The South Bend Museum of Art’s latest installation comes from multimedia artist Michael Dinges. His show, titled “A Scarecrow at the Crossroads of an Epoch,” will be on exhibit from April 20 to June 30. Dinges embraces a variety of techniques in his pieces, with the goal of exploring notions of identity, technology and globalization, with a focus on personal and cultural artifacts. (574) 235-9102 or www.southbendart.org.
Chamber music competition
The University of Notre Dame’s DeBartolo Performing Arts Center is wrapping up its 2018-2019 season with a pair of multi-day offerings. For three nights, May 2 through 4, the American Ballet Theatre Co. presents a program that’s a blend of classic and contemporary choreography. From May 10 through 12, classical musicians from around the world converge at Notre Dame for the Fischoff National Chamber Music Competition. In its 46th year, the Fischoff is the largest chamber music competition in America. There are multiple skill levels, so the participants range from young children to burgeoning professionals. All events at the three-day festival are free, although tickets for the finals should be reserved. (574) 631-2800 or www.performingarts.nd.edu.

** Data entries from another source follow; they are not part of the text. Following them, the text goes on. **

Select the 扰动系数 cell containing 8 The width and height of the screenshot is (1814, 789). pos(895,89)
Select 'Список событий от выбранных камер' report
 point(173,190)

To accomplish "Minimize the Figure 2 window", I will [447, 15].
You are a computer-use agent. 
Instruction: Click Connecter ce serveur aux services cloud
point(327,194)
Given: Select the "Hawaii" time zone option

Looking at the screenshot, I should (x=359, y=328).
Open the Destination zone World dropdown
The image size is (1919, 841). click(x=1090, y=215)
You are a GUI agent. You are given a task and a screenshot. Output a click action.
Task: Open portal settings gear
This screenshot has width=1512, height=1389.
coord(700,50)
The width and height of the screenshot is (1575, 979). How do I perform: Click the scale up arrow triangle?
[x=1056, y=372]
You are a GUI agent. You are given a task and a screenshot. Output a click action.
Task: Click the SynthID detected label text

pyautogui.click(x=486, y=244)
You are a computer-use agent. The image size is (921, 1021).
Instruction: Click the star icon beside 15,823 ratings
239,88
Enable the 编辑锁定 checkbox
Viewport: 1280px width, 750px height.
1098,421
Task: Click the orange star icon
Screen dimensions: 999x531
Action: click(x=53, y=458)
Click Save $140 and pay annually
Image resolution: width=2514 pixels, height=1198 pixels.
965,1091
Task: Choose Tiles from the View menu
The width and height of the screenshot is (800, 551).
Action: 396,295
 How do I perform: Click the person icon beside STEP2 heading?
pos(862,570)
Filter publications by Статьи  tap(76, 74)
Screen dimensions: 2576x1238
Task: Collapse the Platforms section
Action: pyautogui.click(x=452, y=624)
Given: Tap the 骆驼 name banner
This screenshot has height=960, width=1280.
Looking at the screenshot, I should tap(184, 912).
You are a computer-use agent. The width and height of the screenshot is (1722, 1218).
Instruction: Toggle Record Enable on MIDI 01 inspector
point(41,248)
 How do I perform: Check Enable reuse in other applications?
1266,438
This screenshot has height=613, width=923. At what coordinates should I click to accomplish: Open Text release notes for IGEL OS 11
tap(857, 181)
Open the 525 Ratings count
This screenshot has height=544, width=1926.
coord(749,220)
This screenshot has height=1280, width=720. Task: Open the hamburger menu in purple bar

South Bend Civic Theatre is presenting Heidi Schreck’s play “Grand Concourse” from April 12 to 21. It’s the story of a nun who runs a soup kitchen in the Bronx. There she faces both day-to-day headaches and deeper spiritual struggles. On May 1, SBCT hosts a special one-night only staged reading of Laurie Nathan’s “Lot’s Wife.” “On Golden Pond” became a beloved movie on the strength of unforgettable performances by Katharine Hepburn and Henry Fonda, but the work began its life as a stage play by Ernest Thompson in 1979. Norman and Ethel have a long and largely successful marriage, but there’s still tons of issues bubbling over. The tension can work as well on stage as it did on screen. Another older character is the focus of “Between Riverside and Crazy,” which runs June 7 to 16. Stephen Adly Guirgis won the 2015 Pulitzer Prize for Drama for the play, which portrays the life of a retired New York City police officer named Walter “Pops” Washington. (574) 234-1112 or www.sbct.org.
Live blues music returns
In the late 1970s, the first out-of-town gig young Lil’ Ed Williams ever played was when the Chicago-based guitarist performed with blues titan J.B. Hutto at a gig at Vegetable Buddies in South Bend. The original venue is long gone, but a new Vegetable Buddies has arisen in the same location—with the same mentality (and now with craft beers). Lil’ Ed and the Blues Imperials already have performed at the revamped Vegetable Buddies, and they return for a show April 27. On May 18, it’s the celebratory sounds of the part-reggae, part-jam band Giant Panda Guerilla Dub Squad. Blues music returns May 24, when Ronnie Baker Brooks comes town. His father, legendary guitarist Lonnie Brooks, died in 2017 after a long career as an elite blues man. The good news is that the similarly talented Ronnie is still in his prime, and we can catch him in as intimate an environment as Vegetable Buddies. (574) 232-0954 or www.buddiesdtsb.com.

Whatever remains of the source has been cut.